GOAL OF THE EXERCISE: Look below for the line that has "Click the Employee column header"; output exactly from it through the line that has "You are a computer-use", and leave the pictures out.

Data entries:
#####

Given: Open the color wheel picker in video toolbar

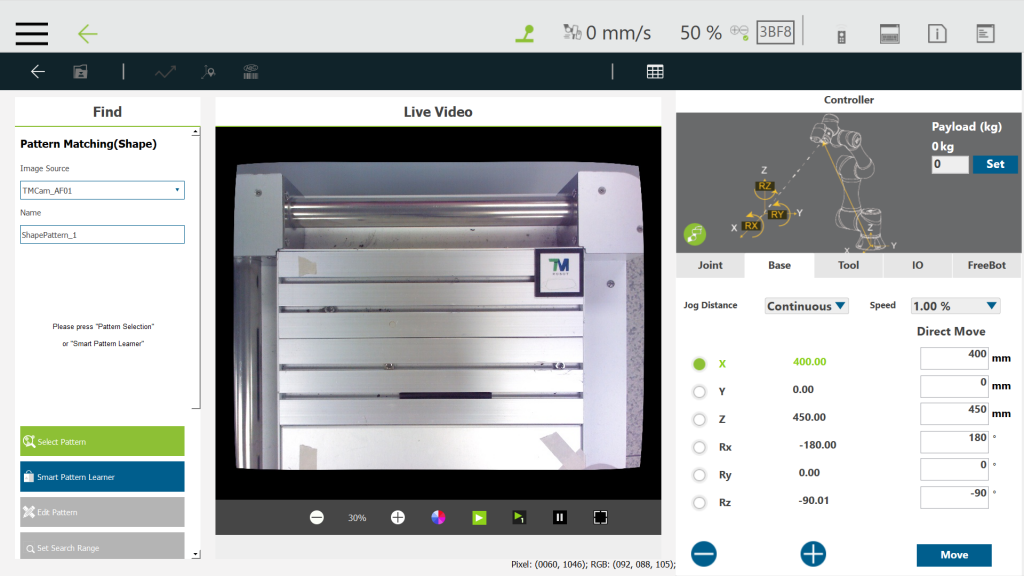Looking at the screenshot, I should [438, 517].
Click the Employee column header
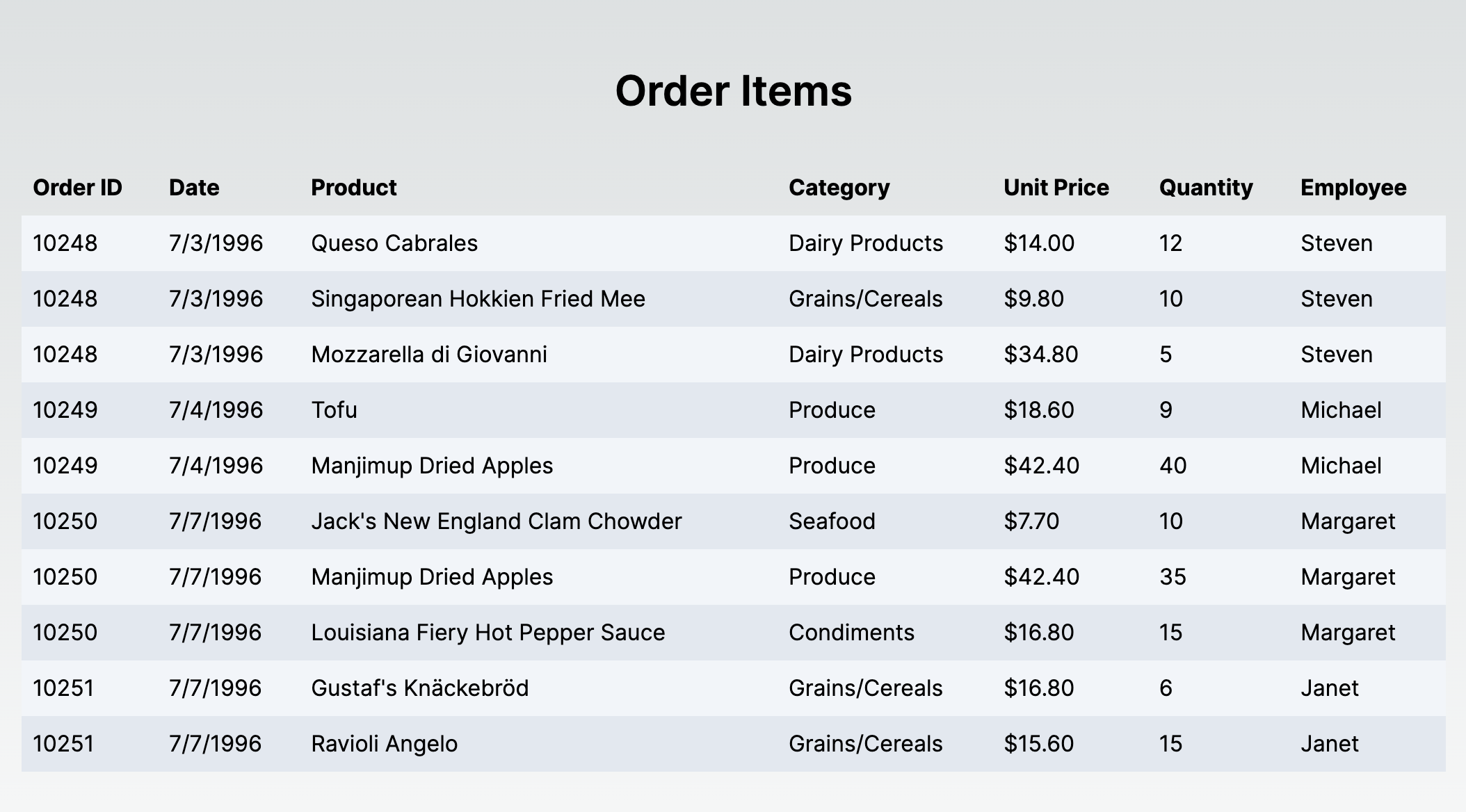1466x812 pixels. 1353,188
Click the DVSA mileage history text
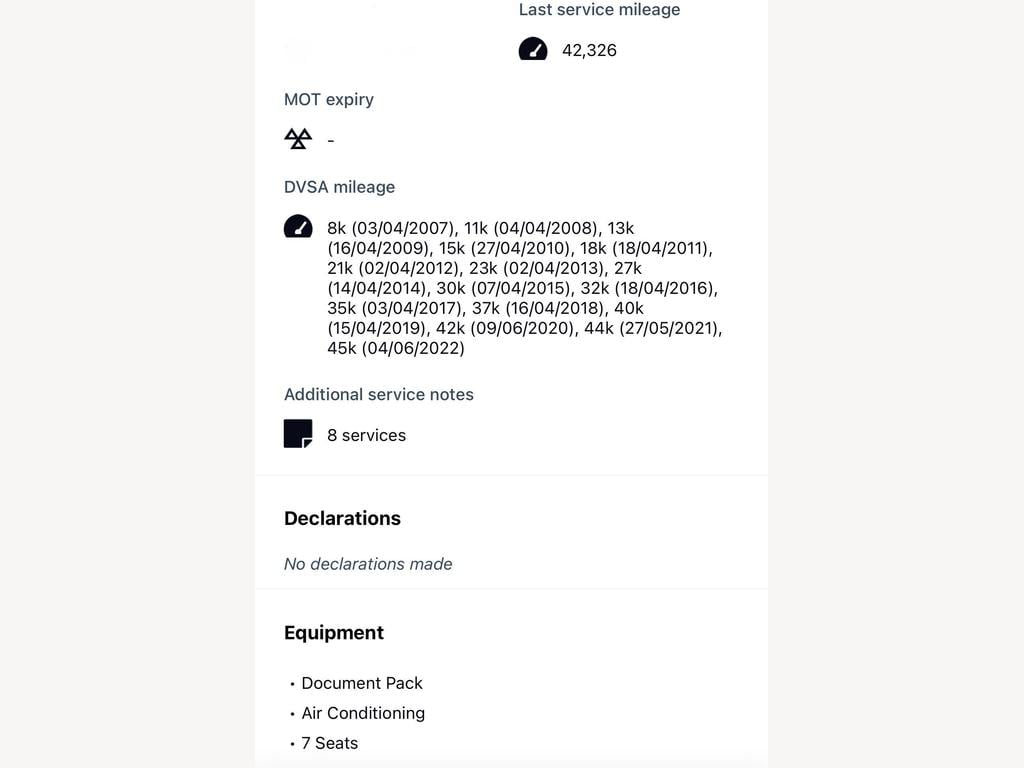 [524, 288]
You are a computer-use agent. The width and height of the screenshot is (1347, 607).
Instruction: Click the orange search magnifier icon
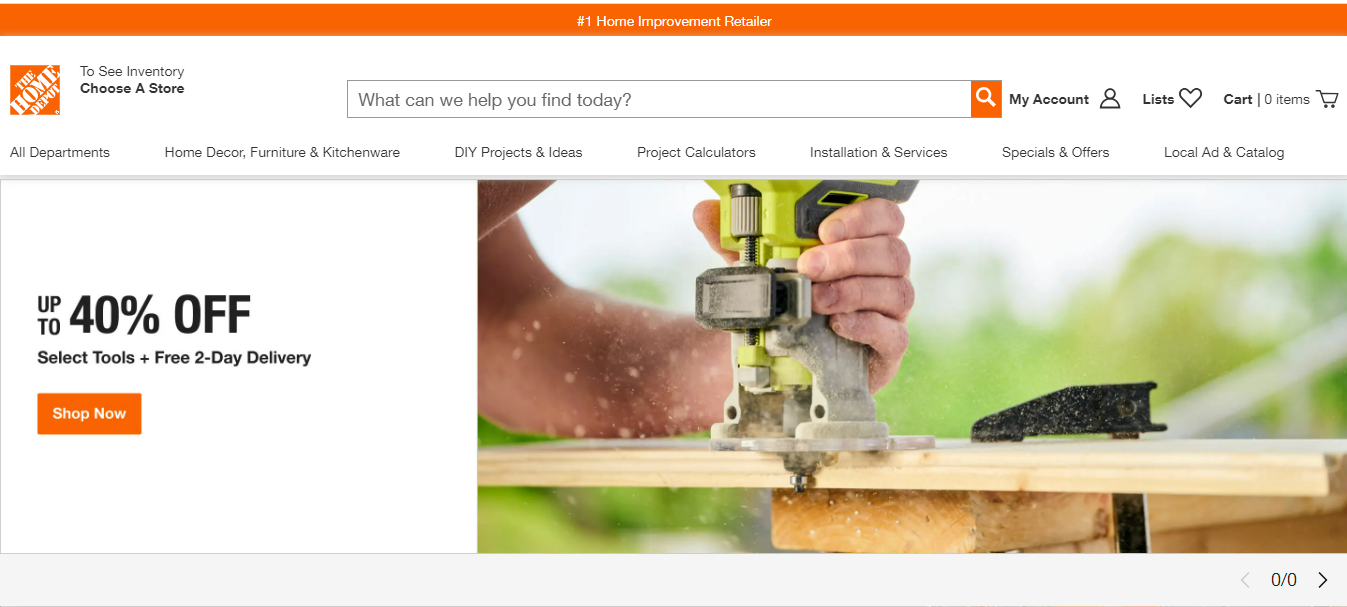pyautogui.click(x=986, y=99)

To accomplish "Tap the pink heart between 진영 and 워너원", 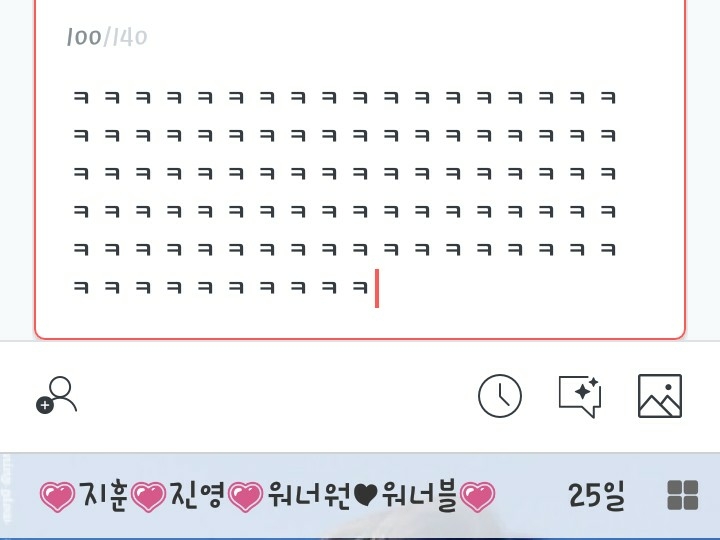I will tap(245, 496).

#####

EXERCISE OUTPUT:
Click the Employee column header
1466x812 pixels. 1353,188
Click the DVSA mileage history text
 [524, 288]
You are a computer-use agent. The width and height of the screenshot is (1347, 607).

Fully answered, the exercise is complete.